U2 frontman Bono proves that in the end, intelligence and common sense wins out.
In a speech at Georgetown University’s Global Social Enterprise Event, Bono admitted that even he himself finds it hard to accept that he has become a rock star who preaches capitalism, according to The Inquisitr.
“Wow; sometimes I hear myself and I just can’t believe it,” he said.
Bono is well known for his activism against poverty and disease on the African continent, having lobbied American congressmen, presidents and leaders from other developed nations to get more involved.
He reached out to President George W. Bush, who launched the President’s Emergency Plan For AIDS Relief, a commitment of $15 billion to fight the AIDS pandemic — an effort that saved millions of lives.
At the Georgetown speech, Bono made the following statements:
“Aid is just a stop-gap. Commerce [and] entrepreneurial capitalism takes more people out of poverty than aid.

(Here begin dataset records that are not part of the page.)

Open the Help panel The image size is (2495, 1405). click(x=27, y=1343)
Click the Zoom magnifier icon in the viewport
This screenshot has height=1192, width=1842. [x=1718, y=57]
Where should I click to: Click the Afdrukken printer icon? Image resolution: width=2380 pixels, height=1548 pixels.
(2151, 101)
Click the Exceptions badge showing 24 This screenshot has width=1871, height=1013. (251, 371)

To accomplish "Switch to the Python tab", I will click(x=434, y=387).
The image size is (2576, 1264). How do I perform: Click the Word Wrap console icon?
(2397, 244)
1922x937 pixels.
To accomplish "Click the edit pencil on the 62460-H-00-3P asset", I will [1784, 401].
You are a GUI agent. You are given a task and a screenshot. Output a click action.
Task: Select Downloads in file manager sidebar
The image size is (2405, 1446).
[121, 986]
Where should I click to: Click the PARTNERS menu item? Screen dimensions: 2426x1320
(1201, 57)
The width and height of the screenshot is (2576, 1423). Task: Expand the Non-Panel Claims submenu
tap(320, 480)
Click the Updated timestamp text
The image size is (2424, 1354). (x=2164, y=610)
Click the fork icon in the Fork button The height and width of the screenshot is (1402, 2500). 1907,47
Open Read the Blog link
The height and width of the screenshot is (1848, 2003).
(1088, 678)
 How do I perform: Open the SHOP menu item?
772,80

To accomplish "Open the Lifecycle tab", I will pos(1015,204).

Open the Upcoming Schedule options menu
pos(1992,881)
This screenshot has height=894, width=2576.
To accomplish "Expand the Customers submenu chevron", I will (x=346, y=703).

“In dealing with poverty here and around the world, welfare and foreign aid are a Band-Aid. Free enterprise is a cure.
“Entrepreneurship is the most sure way of development.”
While Bono may not be joining the tea party anytime soon, if the humanitarian could bring more liberal activists around to this way of thinking, he would have even more effect on poverty and debt than the miraculous impact he has had fighting AIDS.